According to the coalition, over the past 10 years rents have increased at twice the rate of household incomes citywide, while the number of rent-regulated apartments has been steadily declining throughout the city.
In the accompanying video, we first interviewed Davon Lomax, deputy political director for DC 9 painters union, who said his members were participating in the march because they wanted to join with the numerous organizations to advocate for more affordable housing that is built with living wages.
“We’re all here standing together with faith-based, justice-advocate and community organizations because we see what’s happening around the city. A lot of our members don’t make that much money, and a lot of the housing that they’re building they can’t even afford to live in,” said Lomax.
Gary LaBarbera, president of the Building & Construction Trades Council of Greater New York, said he was marching with the different groups because they all want affordability and good jobs.
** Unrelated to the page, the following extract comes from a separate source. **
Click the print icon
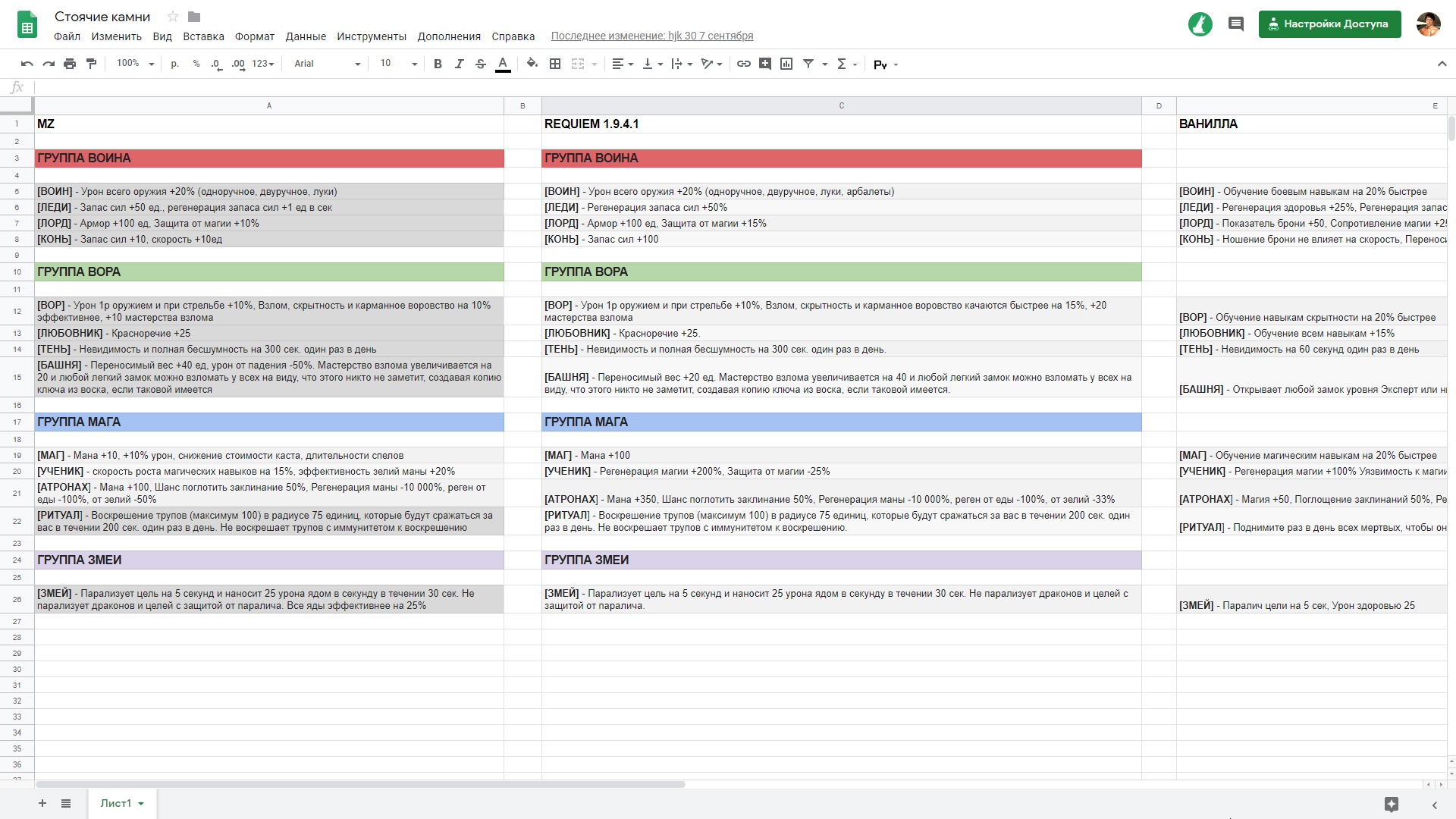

“We’re all here together because we all want the same thing—more affordability and we want affordable housing to create good union jobs, and we believe that we can do this,” said LaBarbera.
Raymond Rondino, political director for Plumbers Local 1, said his members were marching after working all day because they believe that the city can build affordable housing with living wages.
“There’s no reason it can’t,” said Rondino.
And Steve McInnis, president of the NYC District Council of Carpenters, said his members were marching because the carpenters have been a vehicle to the middle-class since the 1880s.
“For 130 years, the carpenters union has been a social justice organization and it’s pretty natural for us to be working with other social justice organizations on an issue like affordable housing,” said McInnis.